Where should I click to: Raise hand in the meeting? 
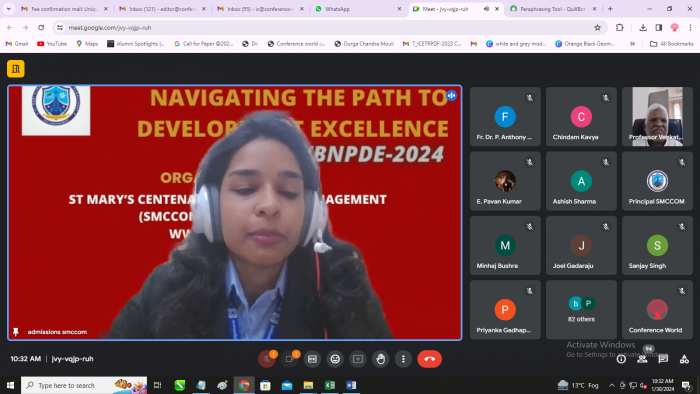380,359
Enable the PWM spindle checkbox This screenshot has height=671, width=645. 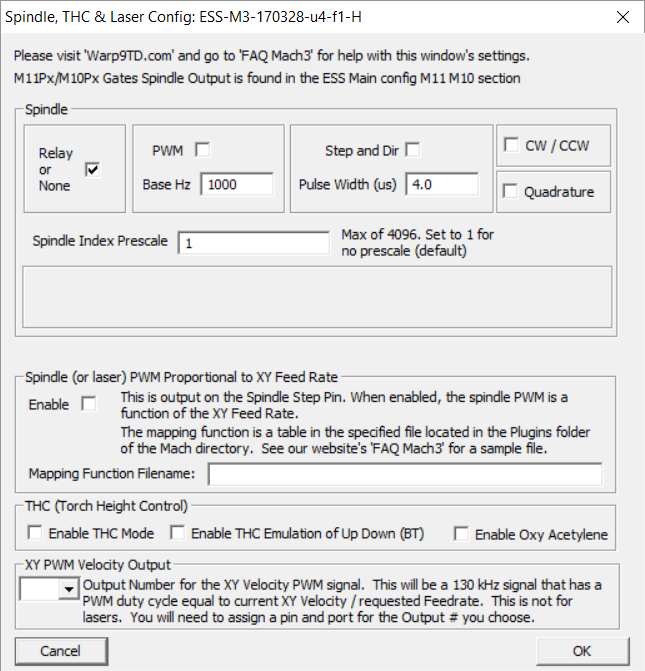pyautogui.click(x=203, y=150)
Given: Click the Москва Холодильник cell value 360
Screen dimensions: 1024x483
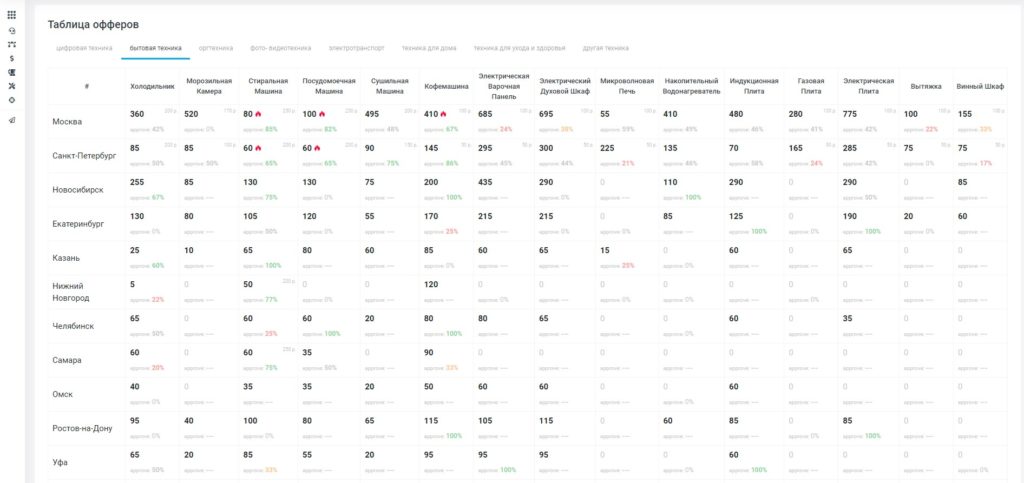Looking at the screenshot, I should tap(137, 114).
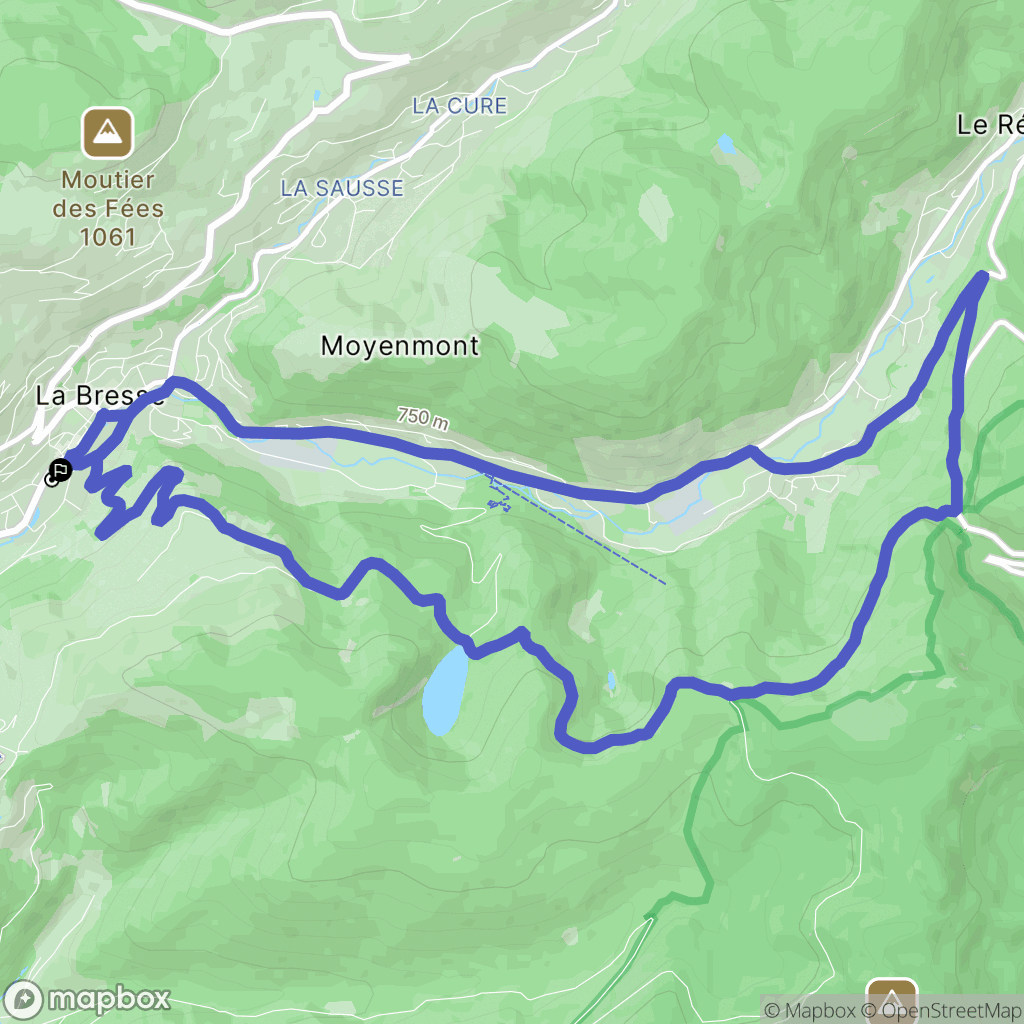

#### Aim of the task
Extract precisely the lines beginning at the line containing "Given: Click the" and ending at the last line of the entries above, exactly as written and with no pictures.

#### Solution for this exercise
Given: Click the Москва Холодильник cell value 360
Screen dimensions: 1024x483
Looking at the screenshot, I should tap(137, 114).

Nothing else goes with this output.